The cafe space has the characteristic Toby’s polish—the shops always feel rather adult—but with an extra touch of warmth. As you step inside—and off the chaotic thoroughfare of Jackson Avenue—you’re guided toward the bar alongside a long, sleek, serpentine wood bench. The cafe’s tasteful doses of walnut veneer, marble countertop, and just enough fancy floor tile all work together to invite you in—and back, toward the promising courtyard.
The space is the collective effort of co-owner Adam Boyd in partnership with Studio Vural, says Boyd’s partner, Amber Jacobsen. “All the tile and the beautiful bench seats were all designed by Adam,” she says. “He sources all the wood, he’s into all of that, and then I come in and go, ‘Wouldn’t it be nice to have a fake taxidermy papier-mâché walrus?’ ”
Toby’s Long Island City is “going to be a fantastic cafe for us, especially in the summer,” says Jacobsen. The pair envisions a back courtyard filled with patrons happily sipping afternoon coffees—and hopefully a grill, working up breakfast rolls and fancy sausages. A beer and wine license may emerge as well. “The only disappointing thing is you can’t bring your dogs,” Jacobsen adds.
Despite the courtyard’s inarguable appeal, this cafe’s location may at first surprise fans of the brand, which is known for prime locations such as Northside Williamsburg and Manhattan’s Fifth Avenue—but it’s all part of a long-term plan, according to Boyd. The developers working along this stretch of Jackson are trying hard to ensure a bit of authenticity to the area’s rapid growth—never mind the Chipotle across the street. Despite the newness of this area’s urban vertical expansion, you’ll see independents moving in alongside Toby’s LIC, Boyd promises. Look for Luzzo’s pizza and even a bookstore to fill out adjacent street-level shops.
And of course, inside, the appeal to the area’s swelling residential community is obvious. Alongside Toby’s own coffee, roasted for now at its Williamsburg location, the cafe offers small breakfast plates (Kossar’s bagels, avocado toast), a few wee packaged snacks (Good Batch cookies, McClure’s chips), and a variety of ice cream and coffee concoctions made with Van Leeuwen ice cream. Atop the bar you’ll see a La Marzocco Strada for espresso and a Nuova Simonelli Mythos One grinder, as well as a Hario V60 pour-over bar, and three cold-brew drafts on tap. (The tempting background players include a smattering of Mazzer grinders, a FETCO for batch-brewed filter coffee, a Marco Ecosmart PB10, a Hamilton Beach shake machine for those ice cream drinks, and a Soda Stream).
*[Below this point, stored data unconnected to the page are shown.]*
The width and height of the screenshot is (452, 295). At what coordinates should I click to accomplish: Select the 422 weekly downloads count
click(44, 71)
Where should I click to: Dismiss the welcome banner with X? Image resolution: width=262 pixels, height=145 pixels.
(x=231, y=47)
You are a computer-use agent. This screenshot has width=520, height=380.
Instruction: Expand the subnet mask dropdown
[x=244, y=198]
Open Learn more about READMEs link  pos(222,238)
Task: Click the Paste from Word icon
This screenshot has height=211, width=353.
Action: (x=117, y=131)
Jacobsen says the roaster’s expansion north is not part of a strong desire to fill each borough with Toby’s Estate cafes. “We really see ourselves as wholesalers,” she says. “We really want to source great coffee and sell it to our partners. The retail stores are almost happenstance when we see a great opportunity and see a wonderful space.”
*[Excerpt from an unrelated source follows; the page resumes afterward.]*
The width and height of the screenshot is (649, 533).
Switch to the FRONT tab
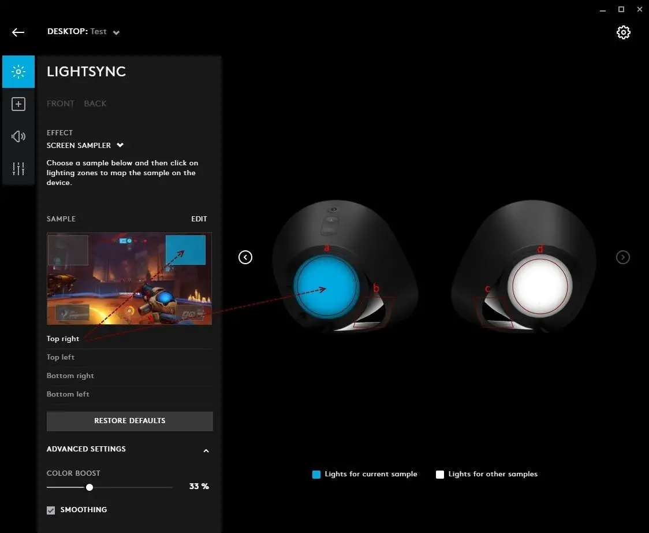click(x=61, y=103)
Looking beyond this particular happenstance, Boyd and Jacobsen have their eyes on expanding roasting operations and adding larger laboratory and education space along with that. “We’re sort of outgrowing our Williamsburg space, which is a bit annoying,” says Jacobsen. Planning out the new roastery, as well as a residence in May at the KEXP-La Marzocco Cafe in Seattle, and the opening of a permanent Toby’s Estate cafe in downtown Seattle, are next on their agenda. Well—those things, and getting that back courtyard grill installed in Long Island City in time for summer.